# My first label



## winemaker_3352 (Apr 13, 2010)

Alright - this is my first attempt at this - so go easy - but be honest.


----------



## Green Mountains (Apr 13, 2010)

I like it very much, simple but elegant. The only thing I'd consider playing with is a different font for the STRAWBERRY. It seems to detract from the beauty of the fruit above it.


----------



## xanxer82 (Apr 13, 2010)

simple and elegant


----------



## Runningwolf (Apr 13, 2010)

The label is awesome! Very elegant. I would switch the font around on your name and the name of your wine. JMO. What program did you use?


----------



## djrockinsteve (Apr 13, 2010)

Agree. Simple but very nice. Not cluttered.


----------



## winemaker_3352 (Apr 13, 2010)

Thanks everyone!!!

I used PagePlus.


----------



## skiboarder72 (Apr 13, 2010)

looks good!

to be picky the picture of the strawberries seems to be a low bitrate/color space, you can tell by the speckled black pixels around the stem... probably won't show up when you print it, but just something to be aware of


----------



## winemaker_3352 (Apr 13, 2010)

Yeah i noticed that as well - i was going to try and use photoshop to dress it up a little.


----------



## winemaker_3352 (Apr 14, 2010)

I cleaned the image up - so you don't see the black speckaled spots anymore 

Still working on the font - not sure what i want to change. Different font? I kind of like the font - maybe just the size can be a little smaller - so the focus is more on the picture of the strawberries.

Thoughts????


----------



## NSwiner (Apr 14, 2010)

I like it . It's your label and if you're happy with go for it . If you wanted to play with the size of the font ,I like the font but might play it being smaller like you said then make your mind up .


----------



## winemaker_3352 (Apr 15, 2010)

Does anybody have any info on what type of labels work better - the gum back or the stick on?

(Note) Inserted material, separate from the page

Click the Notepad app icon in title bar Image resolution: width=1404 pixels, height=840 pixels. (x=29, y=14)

Where do you get your labels from?


----------



## Runningwolf (Apr 15, 2010)

You will get multiple answers on this. It is what ever you're comfortable with. Some people use regular paper and apply with milk or glue sticks. I prefer Avery labels (8164), as I can just peel and apply. I also use their software program. Labels come off real easy after a 20 minute soak. Most of them float off.


----------



## winemaker_3352 (May 26, 2010)

So i have been playing around with labels - trying to find a common label to use for all my wines. So here is what i have for the strawberry.







Not sure whether to go with a common label for all my wines - or create a new label every type of wine.


----------



## Maestro (May 26, 2010)

By common do you mean use the same picture and design for every wine changing just the name or use the same layout and change the picture and name?


----------



## winemaker_3352 (May 26, 2010)

Maestro said:


> By common do you mean use the same picture and design for every wine changing just the name or use the same layout and change the picture and name?

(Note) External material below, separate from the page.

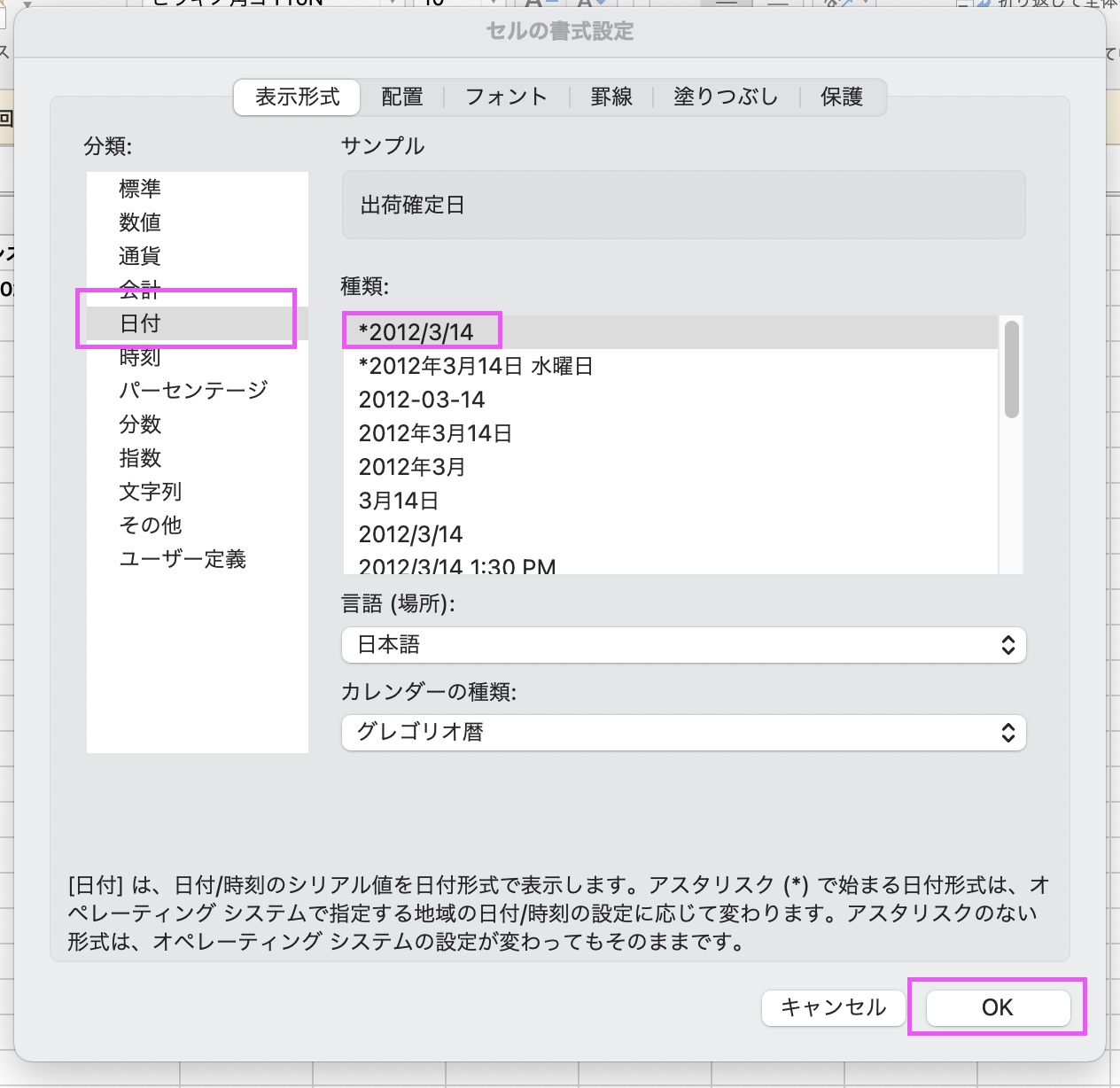The height and width of the screenshot is (1088, 1120).
Task: Select the 2012年3月 format type
Action: (412, 467)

I could go either way - but intially i was thinking of just using the same picture and design for every wine changing just the name.


----------



## Maestro (May 26, 2010)

There are many wineries that do just that. I think it works great if you have an original label that distinguishes your name and image as your own.


----------



## Runningwolf (May 26, 2010)

I like this label! the date seems hard to read though, Maybe it should ba a different font like ariel or maybe its just the way its coming out on here, but nice label. Another idea would be to eliminate the bottle size and put your date there.


----------



## winemaker_3352 (May 26, 2010)

Yeah - the date, bottle size, and ABV come out hard to read - when i print these out they are easy to read though. Guess it is just the pixels being copied over.

The removal of the bottle size and moving over the date is a great suggestion.











Thanks!!!


----------



## Dugger (May 26, 2010)

I'm curious about the name of your winery - Lake House - is there an actual lake house that the name is based on? If so, a picture of that would be a nice touch as a common label.
The picture you have chosen is a great one, though - is this your vinyard?


----------



## djrockinsteve (May 26, 2010)

winemaker_3352 said:


> So i have been playing around with labels - trying to find a common label to use for all my wines. So here is what i have for the strawberry.
> 
> 
> 
> ...



Whatever floats your boat. I have so many varieties that all have a theme, but all are different. Being an entertainer I use groups and songs to highlight my wine. Next season they will be different songs and groups. Most have a small clip about the song or band spotlighted.

It's whatever you like. I leave a few of each blank to customize a label for friends and clients.


----------



## winemaker_3352 (May 26, 2010)

Dugger said:


> I'm curious about the name of your winery - Lake House - is there an actual lake house that the name is based on? If so, a picture of that would be a nice touch as a common label.
> The picture you have chosen is a great one, though - is this your vinyard?




No - this is just a picture that i like - if i had a winery to that magnitude - i would want it to look like that 

I live on a lake - so Lake House Winery made a good fit.


----------